The 8-1 record marked the best trip of nine or more games in franchise history, and that goes back to 1969.
"That's very good, so put it in the book," said winning pitcher Ervin Santana. "We're going to keep rolling."
The Royals, who left home with a 48-51 record, returned four games over .500 at 56-52 following their 11th win in the last 12 games. Kansas City is 7 1/2 games behind first-place Detroit in the American League Central and 4 1/2 games out in the race for a Wild Card spot.
"We ended before the All-Star Game on a bad note, and we knew we had to pick it up and we had some ground to catch up," left fielder Alex Gordon said. "We've done it so far since the break, and we've just been playing good baseball."
After limping into the break with five straight losses, the Royals have come out with a 13-3 record.
Santana won his second game of the trip, working the first six innings.

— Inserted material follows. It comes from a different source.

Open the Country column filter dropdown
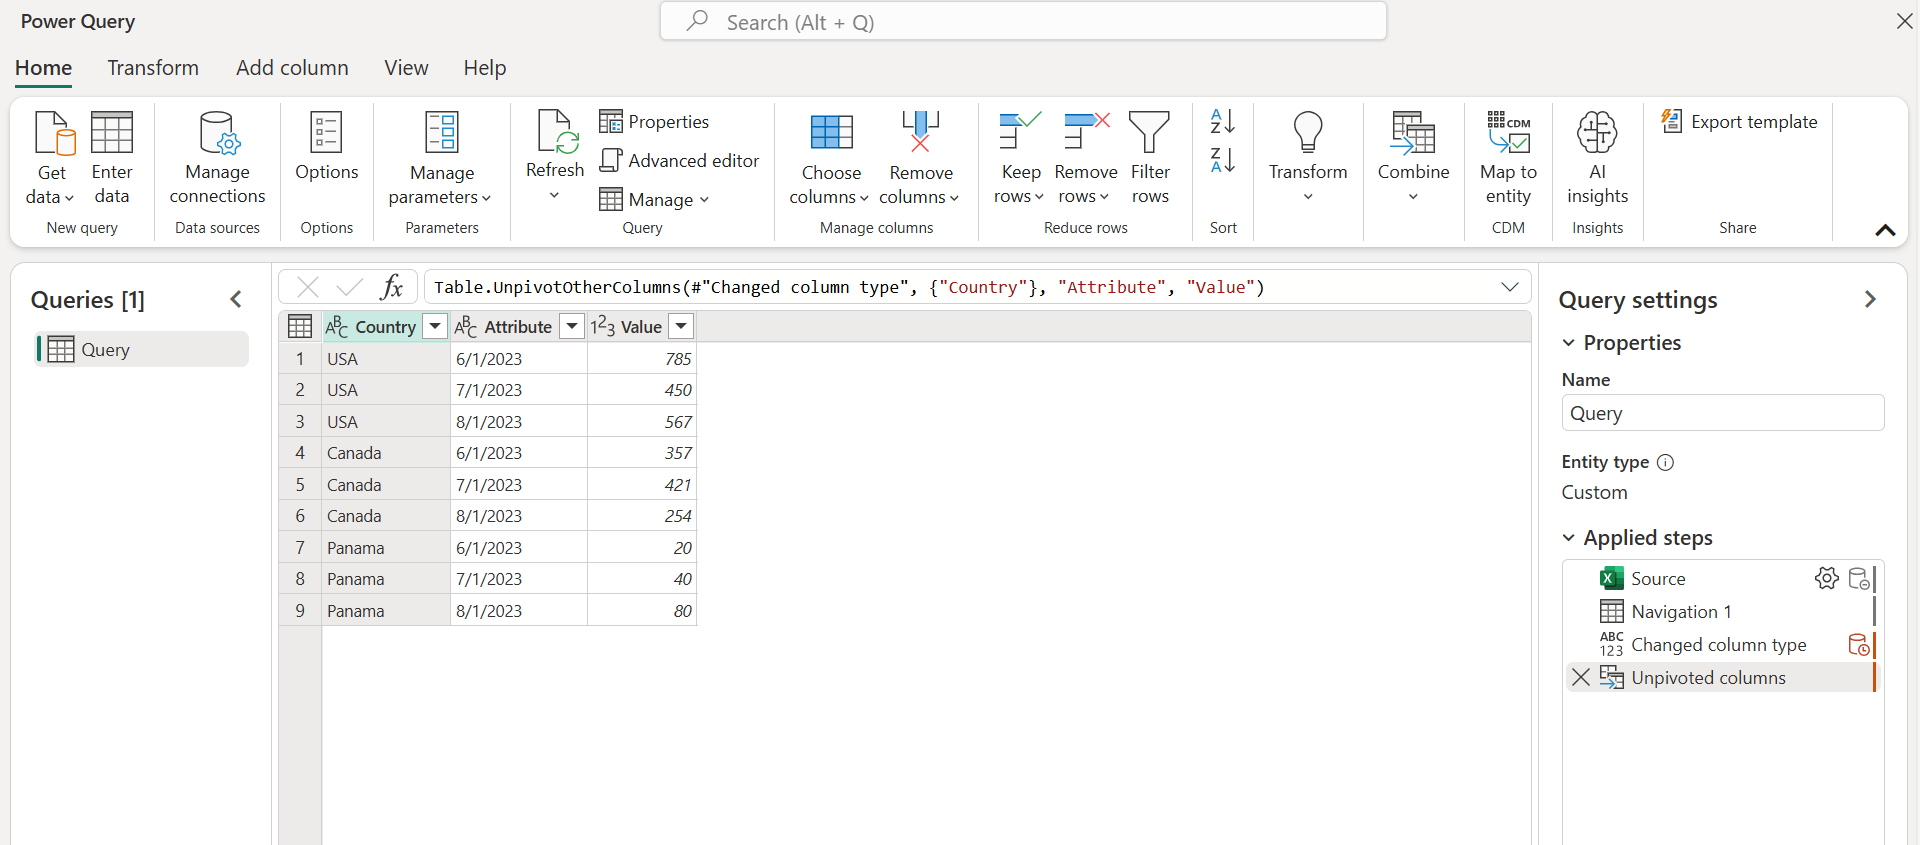Viewport: 1920px width, 845px height. pyautogui.click(x=435, y=326)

He gave up one run, five hits and three walks and improved his record to 8-6 while lowering his ERA to 2.97.
Mike Moustakas, 0-for-11 in this series, broke that drought in a big way by hammering a 2-1 pitch from right-hander Zack Wheeler over the right-center field wall in the fourth inning to give the Royals a 1-0 lead.
It was Moustakas' 10th homer this season, halfway to the 20 he had in 2012.
"Wheels was throwing the ball well for them out there today. I ended up getting a good pitch, put a good swing on it, ended up leaving the yard and started the rally for us a little bit," Moustakas said.
It was a lovely 80-degree afternoon for 25,658 fans in Flushing Meadows, but the sun was giving the fielders fits. Mets second baseman Daniel Murphy missed Lorenzo Cain's popup in the second inning and was charged with an error.
There were other near-misses, and then to start the Royals' fifth inning, another miss. David Lough's high fly ball dropped into the grass beside right fielder Marlon Byrd, resulting in a double.
"The sun was bad, dead in your eyes," said Lough, who started in right field for the Royals. "Marlon definitely had a tough time out there."
After being bunted to third base, Lough was slowed by a tight right quadriceps and replaced by pinch-runner Jarrod Dyson. Wheeler's next pitch was a wild one and Dyson slid home safely ahead of catcher John Buck's recovery throw to the pitcher at the plate.
Eric Hosmer walked and, as Byrd raced under Alex Gordon's long drive to right center, ran to second and then started to retreat, anticipating a catch. But the ball dropped off of Byrd's glove for an error, putting runners at second and third.
"It's a sign of a good team, that when there are mistakes made on the field, you take advantage," Moustakas said.
Sure enough, Cain promptly drilled a single down the right-field line for two runs and a 4-0 lead -- with Gordon almost overtaking Hosmer as they both neared the plate in an almost comical race.
"I just got a good read on it and knew it was down the line," Gordon said. "Hoz did the right job of tagging up, and I was just going to be behind him the whole time. I know Cain was happy I got a good read there, so it worked out."
There followed a wild spree by the Mets' battery -- Wheeler threw another wild pitch, walked Moustakas and, after a passed ball by Buck, intentionally walked George Kottaras. That loaded the bases, and Santana -- the ninth batter in the inning -- struck out. But he also had a comfortable lead.
Byrd had a chance to atone for his outfield mishaps in the bottom half. The Mets used singles by Omar Quintanilla and Eric Young Jr. to produce a run before loading the bases with two outs on Murphy's single and Josh Satin's walk. Up came Byrd -- but Santana struck him out.
After the Mets picked up an eighth-inning run, manager Ned Yost opted to use closer Greg Holland even though the Royals had a four-run lead and there was no save situation. The reason was his bullpen had been run ragged in the two previous games, which went 11 and 12 innings.
"He's more rested than anybody else down there," Yost said. "In a five-run lead, it's easier to bring somebody else in and try to get through it. I'm thinking with a four-run lead and two guys get on, I've got to bring Holly in anyway. So [in that scenario] I've defeated the purpose of trying to rest my bullpen, so it just made sense to bring in Holly and close it out."
And he did, pitching a perfect ninth.
Yost had been drained after the two extra-inning games, a loss followed by a victory, and the four-run win must have seemed like a waltz in comparison.
"Any time you lose the first game of a series and come back and win the next two, I'm happy about that," Yost said. "I'm happy about the way things are rolling for us -- just keep going."